En première québécoise, l'ONF présente ORA, court métrage de Philippe Baylaucq, qui utilise la thermographie 3D pour la première fois en filmant une chorégraphie de José Navas. Sous les regards croisés des deux caméras infrarouges, six Terriens, éclairés de l'intérieur, dansent dans l'univers.

C'est en tout cas une lecture possible de ce film intrigant et envoûtant qui, grâce à l'abstraction formelle du vocabulaire chorégraphique de Navas et aux choix techniques, mais aussi philosophiques, de Baylaucq, permet à chacun de se raconter son histoire ou simplement de méditer sur la poésie qui jaillit de cette prouesse technologique.

Trois tableaux se succèdent. D'abord, des cellules colorées se meuvent sur un fond scintillant. Puis apparaissent trois femmes et trois hommes qui dansent dans un endroit aux parois réfléchissantes. Enfin, le mouvement s'organise en figures pour finir en une spirale.

Techniques novatrices

Philippe Baylaucq explique: «Les trois tableaux renvoient aux trois questions philosophiques fondamentales: d'où venons-nous? Où sommes-nous? Où allons-nous? Et, comme toujours dans l'art abstrait depuis Kandinsky, chacun interprète à partir d'un mouvement sans histoire et sans figuration.» Et avec une bande sonore qui évoque l'espace, galactique sinon spirituel.

Le cinéaste a utilisé trois procédés techniques novateurs, dont la chaleur des corps comme unique source d'éclairage (pour la première fois dans l'histoire du cinéma): «Les danseurs s'autoéclairent. La peau est un conducteur de chaleur, plus ou moins selon le caractère de chacun.

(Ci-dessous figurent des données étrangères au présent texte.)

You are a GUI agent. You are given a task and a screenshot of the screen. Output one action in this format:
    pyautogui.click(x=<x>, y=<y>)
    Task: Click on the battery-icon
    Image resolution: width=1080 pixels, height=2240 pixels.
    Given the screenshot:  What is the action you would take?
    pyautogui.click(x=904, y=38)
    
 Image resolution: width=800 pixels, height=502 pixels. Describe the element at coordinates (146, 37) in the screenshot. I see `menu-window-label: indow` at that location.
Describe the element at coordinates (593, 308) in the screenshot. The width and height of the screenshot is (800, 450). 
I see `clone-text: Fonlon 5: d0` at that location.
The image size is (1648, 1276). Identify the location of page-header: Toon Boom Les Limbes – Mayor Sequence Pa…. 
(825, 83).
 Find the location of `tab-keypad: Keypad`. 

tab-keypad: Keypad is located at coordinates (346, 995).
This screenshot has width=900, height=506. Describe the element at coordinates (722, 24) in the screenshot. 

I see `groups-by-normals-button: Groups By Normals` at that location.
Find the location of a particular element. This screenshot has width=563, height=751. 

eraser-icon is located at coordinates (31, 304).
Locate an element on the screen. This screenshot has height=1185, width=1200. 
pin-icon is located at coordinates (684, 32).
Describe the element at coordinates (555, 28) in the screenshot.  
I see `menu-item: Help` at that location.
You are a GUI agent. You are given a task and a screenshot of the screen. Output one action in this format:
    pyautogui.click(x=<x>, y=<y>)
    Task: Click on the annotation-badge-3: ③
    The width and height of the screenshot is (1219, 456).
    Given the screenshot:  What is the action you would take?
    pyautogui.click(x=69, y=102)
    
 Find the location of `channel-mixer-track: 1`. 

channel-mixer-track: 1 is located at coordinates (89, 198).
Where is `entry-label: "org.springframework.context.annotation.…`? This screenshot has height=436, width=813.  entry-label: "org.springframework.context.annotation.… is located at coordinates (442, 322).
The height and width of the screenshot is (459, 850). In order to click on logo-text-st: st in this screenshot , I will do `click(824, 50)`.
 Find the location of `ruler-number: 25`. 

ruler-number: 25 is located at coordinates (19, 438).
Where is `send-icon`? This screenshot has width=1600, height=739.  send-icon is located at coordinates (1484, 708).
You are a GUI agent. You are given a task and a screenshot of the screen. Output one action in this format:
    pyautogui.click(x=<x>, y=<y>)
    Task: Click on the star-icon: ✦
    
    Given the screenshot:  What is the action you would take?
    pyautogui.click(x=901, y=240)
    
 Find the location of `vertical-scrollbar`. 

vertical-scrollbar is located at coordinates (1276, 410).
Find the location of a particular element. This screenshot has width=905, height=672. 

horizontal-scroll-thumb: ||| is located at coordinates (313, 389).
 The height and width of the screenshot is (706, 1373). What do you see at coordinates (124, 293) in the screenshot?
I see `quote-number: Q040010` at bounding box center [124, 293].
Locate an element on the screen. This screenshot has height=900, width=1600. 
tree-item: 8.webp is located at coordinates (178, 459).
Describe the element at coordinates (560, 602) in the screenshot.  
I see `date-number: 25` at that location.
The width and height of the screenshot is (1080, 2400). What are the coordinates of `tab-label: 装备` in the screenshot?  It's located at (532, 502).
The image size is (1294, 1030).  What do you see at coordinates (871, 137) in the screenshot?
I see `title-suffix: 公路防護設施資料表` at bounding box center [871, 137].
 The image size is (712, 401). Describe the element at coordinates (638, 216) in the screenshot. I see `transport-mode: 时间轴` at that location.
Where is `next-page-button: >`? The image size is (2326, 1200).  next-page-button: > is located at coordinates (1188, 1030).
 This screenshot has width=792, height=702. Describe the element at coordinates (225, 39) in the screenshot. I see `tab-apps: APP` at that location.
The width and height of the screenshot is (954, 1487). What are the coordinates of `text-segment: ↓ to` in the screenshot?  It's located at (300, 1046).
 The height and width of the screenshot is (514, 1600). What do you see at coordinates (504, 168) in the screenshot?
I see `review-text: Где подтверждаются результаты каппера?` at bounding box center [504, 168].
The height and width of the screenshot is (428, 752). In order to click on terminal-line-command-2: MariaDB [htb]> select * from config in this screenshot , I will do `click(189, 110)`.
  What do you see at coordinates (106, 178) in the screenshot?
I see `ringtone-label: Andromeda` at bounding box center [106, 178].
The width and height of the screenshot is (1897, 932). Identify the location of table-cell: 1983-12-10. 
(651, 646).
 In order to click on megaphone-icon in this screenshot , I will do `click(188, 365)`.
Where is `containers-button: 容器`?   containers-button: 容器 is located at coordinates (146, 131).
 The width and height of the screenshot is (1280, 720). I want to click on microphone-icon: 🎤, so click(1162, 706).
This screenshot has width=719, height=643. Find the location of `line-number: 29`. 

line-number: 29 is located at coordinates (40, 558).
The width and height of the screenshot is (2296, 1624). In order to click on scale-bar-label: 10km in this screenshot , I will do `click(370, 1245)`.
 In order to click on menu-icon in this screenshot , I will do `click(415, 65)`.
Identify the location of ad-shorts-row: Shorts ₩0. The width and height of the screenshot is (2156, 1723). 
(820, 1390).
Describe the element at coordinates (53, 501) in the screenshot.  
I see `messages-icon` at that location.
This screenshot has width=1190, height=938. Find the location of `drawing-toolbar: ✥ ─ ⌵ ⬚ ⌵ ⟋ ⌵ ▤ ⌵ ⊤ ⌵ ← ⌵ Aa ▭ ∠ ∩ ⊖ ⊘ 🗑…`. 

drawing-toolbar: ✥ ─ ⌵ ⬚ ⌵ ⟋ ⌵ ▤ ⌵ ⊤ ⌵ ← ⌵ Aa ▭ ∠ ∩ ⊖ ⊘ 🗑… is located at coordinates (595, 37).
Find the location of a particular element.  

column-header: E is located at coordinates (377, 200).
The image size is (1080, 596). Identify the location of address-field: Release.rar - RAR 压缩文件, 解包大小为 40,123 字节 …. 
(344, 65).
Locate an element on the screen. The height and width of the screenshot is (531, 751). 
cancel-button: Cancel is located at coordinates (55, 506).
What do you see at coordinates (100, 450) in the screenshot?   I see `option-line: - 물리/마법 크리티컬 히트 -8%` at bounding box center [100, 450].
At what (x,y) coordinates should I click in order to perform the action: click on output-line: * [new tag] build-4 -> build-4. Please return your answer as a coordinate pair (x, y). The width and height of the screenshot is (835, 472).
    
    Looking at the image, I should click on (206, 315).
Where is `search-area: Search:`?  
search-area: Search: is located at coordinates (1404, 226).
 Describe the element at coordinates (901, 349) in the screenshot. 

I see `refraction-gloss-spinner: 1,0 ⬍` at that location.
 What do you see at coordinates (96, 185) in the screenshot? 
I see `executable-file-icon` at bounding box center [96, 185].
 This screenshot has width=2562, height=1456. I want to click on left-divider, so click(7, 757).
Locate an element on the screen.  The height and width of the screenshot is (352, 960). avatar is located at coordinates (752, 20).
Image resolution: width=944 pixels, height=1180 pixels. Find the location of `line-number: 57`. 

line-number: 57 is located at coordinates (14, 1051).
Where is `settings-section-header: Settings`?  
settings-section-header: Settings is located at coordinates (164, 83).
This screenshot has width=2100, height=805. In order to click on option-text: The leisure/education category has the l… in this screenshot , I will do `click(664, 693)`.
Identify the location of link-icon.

En même temps que l'énergie, ce procédé révèle la personnalité.»

Il n'a pas été possible de filmer les corps nus, pour plusieurs raisons. «Ça m'a dérangé, mais le film reste très beau, affirme le chorégraphe José Navas. De toute façon, ce n'est pas mon film. J'ai mis mon matériel chorégraphique au service du film de Philippe et j'ai beaucoup aimé être dans ce rôle-là. J'ai maintenant la maturité nécessaire pour offrir mon travail et le voir devenir autre chose.»

On reconnaît cependant la signature gestuelle de Navas, que le film révèle et permet d'aborder de l'intérieur: «C'est ce que je voulais, dit Baylaucq. La scénographie s'est écrite dans la rencontre entre ces deux arts.»

Le cinéaste rappelle que la danse est à la genèse de l'ONF. Norman McLaren voulait être danseur et, devenu cinéaste, il a intégré le mouvement à l'image elle-même: «L'esprit de McLaren plane toujours sur l'ONF. Mon film s'inscrit dans cette tradition de recherche fondamentale sur les possibilités issues de l'interaction entre un matériau (le corps ici) et l'outil (la thermographie 3D).»

ORA, de Philippe Baylaucq, suivi de Pina, de Wim Wenders, aujourd'hui, 16 h 15, au Quartier Latin dans le cadre du FNC. En salle le 3 décembre.